Function Differences with torch.nn.BatchNorm1d
torch.nn.BatchNorm1d
class torch.nn.BatchNorm1d(
num_features,
eps=1e-05,
momentum=0.1,
affine=True,
track_running_stats=True
)(input) -> Tensor
For more information, see torch.nn.BatchNorm1d.
mindspore.nn.BatchNorm1d
class mindspore.nn.BatchNorm1d(
num_features,
eps=1e-5,
momentum=0.9,
affine=True,
gamma_init='ones',
beta_init='zeros',
moving_mean_init='zeros',
moving_var_init='ones',
use_batch_statistics=None,
data_format='NCHW'
)(x) -> Tensor
For more information, see mindspore.nn.BatchNorm1d.
Differences
PyTorch:Batch normalization of the input 2D or 3D data.

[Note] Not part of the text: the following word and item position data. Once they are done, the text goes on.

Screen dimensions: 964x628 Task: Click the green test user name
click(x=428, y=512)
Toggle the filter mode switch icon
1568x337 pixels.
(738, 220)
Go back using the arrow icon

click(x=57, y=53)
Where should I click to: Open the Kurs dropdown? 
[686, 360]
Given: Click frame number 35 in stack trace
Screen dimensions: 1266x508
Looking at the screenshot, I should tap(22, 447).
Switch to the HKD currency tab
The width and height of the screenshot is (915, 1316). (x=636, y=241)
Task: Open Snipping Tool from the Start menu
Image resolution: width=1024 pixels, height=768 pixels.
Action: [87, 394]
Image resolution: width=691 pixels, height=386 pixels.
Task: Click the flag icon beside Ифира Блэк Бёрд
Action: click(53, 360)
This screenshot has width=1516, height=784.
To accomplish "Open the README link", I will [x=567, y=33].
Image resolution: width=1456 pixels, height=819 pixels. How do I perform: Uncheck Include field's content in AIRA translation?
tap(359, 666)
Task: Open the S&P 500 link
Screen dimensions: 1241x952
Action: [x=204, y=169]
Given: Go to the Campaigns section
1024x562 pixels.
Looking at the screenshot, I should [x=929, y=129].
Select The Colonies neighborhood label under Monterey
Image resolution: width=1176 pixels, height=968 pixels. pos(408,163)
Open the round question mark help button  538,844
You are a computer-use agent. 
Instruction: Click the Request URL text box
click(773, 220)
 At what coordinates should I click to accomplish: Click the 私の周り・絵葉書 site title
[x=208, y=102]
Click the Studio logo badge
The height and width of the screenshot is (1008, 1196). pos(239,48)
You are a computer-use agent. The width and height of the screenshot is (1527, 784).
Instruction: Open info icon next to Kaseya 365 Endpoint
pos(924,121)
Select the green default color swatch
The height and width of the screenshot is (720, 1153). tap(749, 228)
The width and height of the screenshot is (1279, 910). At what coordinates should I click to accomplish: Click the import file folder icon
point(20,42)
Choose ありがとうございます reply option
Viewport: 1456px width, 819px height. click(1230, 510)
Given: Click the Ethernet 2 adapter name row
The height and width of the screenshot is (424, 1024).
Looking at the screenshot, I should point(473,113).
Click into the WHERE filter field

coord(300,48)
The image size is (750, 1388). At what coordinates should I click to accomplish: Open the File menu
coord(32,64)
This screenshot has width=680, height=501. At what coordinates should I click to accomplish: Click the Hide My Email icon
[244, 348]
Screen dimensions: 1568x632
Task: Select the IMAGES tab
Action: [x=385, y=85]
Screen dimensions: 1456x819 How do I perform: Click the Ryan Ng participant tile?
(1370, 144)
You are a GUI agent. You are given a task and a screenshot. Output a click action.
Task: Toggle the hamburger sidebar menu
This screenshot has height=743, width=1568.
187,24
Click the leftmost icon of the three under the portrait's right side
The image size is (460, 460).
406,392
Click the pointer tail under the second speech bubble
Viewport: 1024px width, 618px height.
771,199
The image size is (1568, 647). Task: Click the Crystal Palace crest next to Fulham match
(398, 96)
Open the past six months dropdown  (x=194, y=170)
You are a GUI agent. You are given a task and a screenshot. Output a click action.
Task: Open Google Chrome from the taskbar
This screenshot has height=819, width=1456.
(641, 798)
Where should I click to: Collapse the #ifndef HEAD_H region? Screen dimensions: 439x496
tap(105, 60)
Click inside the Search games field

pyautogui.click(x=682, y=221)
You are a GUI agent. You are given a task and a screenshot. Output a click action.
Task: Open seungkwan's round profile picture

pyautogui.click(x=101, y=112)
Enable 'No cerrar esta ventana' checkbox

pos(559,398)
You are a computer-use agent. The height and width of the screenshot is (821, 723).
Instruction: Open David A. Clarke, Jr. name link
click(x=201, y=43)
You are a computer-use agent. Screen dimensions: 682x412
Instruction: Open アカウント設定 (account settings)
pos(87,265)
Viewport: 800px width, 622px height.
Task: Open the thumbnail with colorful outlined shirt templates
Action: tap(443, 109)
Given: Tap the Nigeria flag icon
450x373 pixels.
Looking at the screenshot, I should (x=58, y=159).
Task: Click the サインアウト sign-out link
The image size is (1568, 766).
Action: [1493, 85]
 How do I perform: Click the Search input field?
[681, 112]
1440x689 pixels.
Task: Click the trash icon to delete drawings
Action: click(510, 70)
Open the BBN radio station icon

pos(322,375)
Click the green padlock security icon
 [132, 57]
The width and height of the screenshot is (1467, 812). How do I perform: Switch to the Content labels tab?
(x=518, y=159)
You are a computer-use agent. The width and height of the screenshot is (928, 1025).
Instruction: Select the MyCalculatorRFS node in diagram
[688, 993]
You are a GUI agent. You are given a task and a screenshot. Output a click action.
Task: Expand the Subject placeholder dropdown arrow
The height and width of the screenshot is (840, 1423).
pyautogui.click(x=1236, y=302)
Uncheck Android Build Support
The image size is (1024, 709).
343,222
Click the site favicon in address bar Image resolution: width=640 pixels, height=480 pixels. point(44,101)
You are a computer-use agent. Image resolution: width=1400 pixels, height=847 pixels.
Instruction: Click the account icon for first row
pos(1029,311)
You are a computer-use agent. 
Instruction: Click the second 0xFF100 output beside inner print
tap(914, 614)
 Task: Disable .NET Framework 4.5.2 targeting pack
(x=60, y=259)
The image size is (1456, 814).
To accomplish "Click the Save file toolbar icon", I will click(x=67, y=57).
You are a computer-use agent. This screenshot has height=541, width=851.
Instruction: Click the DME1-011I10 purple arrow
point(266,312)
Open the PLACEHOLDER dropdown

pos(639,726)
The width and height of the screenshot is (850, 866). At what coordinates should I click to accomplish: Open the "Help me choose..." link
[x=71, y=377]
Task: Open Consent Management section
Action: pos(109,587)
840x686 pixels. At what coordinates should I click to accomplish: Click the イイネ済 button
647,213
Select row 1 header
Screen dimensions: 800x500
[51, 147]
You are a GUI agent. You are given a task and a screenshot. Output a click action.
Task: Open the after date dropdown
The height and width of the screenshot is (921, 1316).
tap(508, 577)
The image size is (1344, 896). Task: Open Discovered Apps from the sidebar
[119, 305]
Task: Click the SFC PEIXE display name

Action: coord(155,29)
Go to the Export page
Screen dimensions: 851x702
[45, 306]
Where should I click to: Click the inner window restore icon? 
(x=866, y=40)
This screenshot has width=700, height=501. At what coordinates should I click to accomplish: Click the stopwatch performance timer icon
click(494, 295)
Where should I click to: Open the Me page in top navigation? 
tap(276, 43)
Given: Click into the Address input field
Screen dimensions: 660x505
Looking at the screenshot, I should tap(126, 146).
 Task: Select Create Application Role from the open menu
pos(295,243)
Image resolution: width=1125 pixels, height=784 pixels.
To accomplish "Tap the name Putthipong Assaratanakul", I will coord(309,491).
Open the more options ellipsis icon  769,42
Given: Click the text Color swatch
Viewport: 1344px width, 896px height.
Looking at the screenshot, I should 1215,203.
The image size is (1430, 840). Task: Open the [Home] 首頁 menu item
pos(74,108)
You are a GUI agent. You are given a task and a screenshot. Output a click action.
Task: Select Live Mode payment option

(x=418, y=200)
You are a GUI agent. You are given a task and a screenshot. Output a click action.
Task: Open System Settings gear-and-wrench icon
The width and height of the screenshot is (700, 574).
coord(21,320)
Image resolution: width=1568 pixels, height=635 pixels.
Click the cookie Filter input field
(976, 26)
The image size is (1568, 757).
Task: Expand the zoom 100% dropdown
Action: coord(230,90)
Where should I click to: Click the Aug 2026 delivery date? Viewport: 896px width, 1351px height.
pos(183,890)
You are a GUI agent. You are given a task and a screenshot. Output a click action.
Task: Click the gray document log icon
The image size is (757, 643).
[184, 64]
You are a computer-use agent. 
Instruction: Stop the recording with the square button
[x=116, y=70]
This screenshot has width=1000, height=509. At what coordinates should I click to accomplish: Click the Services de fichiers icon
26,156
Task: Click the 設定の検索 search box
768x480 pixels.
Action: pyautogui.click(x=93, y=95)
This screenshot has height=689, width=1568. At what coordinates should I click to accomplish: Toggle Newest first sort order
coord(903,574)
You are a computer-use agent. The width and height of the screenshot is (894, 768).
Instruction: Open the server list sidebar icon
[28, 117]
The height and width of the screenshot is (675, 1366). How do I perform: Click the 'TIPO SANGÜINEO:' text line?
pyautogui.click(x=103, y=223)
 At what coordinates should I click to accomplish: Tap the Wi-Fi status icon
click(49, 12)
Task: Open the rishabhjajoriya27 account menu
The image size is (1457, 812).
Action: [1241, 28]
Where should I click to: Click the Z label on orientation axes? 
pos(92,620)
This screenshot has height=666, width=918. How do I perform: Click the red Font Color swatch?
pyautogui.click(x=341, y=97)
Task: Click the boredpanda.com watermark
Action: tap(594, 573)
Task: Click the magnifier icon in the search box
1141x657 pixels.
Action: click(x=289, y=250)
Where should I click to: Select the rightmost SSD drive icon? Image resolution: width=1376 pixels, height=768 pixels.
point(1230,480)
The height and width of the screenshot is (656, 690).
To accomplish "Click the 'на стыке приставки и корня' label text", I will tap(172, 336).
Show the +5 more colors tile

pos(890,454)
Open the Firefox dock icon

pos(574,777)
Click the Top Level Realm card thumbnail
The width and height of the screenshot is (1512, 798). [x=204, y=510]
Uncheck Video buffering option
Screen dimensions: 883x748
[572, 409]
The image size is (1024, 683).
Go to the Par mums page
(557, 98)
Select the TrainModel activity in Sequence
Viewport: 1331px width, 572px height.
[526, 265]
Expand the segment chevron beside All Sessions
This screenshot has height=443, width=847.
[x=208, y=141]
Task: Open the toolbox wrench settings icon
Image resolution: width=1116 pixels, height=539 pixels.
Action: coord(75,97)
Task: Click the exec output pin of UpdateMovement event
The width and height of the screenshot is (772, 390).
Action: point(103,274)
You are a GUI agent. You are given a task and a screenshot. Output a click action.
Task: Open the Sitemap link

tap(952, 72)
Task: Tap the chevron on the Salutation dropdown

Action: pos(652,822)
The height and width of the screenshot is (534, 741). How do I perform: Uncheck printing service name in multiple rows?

MindSpore:The implementation function of the API in MindSpore is basically the same as that of PyTorch. The default value of the momentum parameter in MindSpore is 0.9, and the momentum conversion relationship with PyTorch is 1-momentum. The behavior of the default value is the same as that of PyTorch. The parameter update strategy during training and inference is different from that of PyTorch. For details, please refer to Differences Between MindSpore and PyTorch - nn.BatchNorm2d.
Categories |
Subcategories |
PyTorch |
MindSpore |
Differences |
---|---|---|---|---|
Parameters |
Parameter 1 |
num_features |
num_features |
- |
Parameter 2 |
eps |
eps |
- |
|
Parameter 3 |
momentum |
momentum |
The function is the same, but the default value in PyTorch is 0.1, and in MindSpore is 0.9. The conversion relationship with PyTorch’s momentum is 1-momentum, and the default value behavior is the same as PyTorch |
|
Parameter 4 |
affine |
affine |
- |
|
Parameter 5 |
track_running_stats |
use_batch_statistics |
The function is the same, and different values correspond to different default methods. For details, please refer to Typical differences with PyTorch - BatchNorm |
|
Parameter 6 |
- |
gamma_init |
PyTorch does not have this parameter, while MindSpore can initialize the value of the parameter gamma |
|
Parameter 7 |
- |
beta_init |
PyTorch does not have this parameter, while MindSpore can initialize the value of the parameter beta |
|
Parameter 8 |
- |
moving_mean_init |
PyTorch does not have this parameter, while MindSpore can initialize the value of the parameter moving_mean |
|
Parameter 9 |
- |
moving_var_init |
PyTorch does not have this parameter, while MindSpore can initialize the value of the parameter moving_var |
|
Parameter 10 |
- |
data_format |
PyTorch does not have this parameter |
|
Input |
Single input |
input |
x |
Same function, different parameter names |
Code Example
The two APIs achieve the same function and have the same usage.
# PyTorch
import torch
import numpy as np
from torch import nn, tensor
net = nn.BatchNorm1d(4, affine=False, momentum=0.1)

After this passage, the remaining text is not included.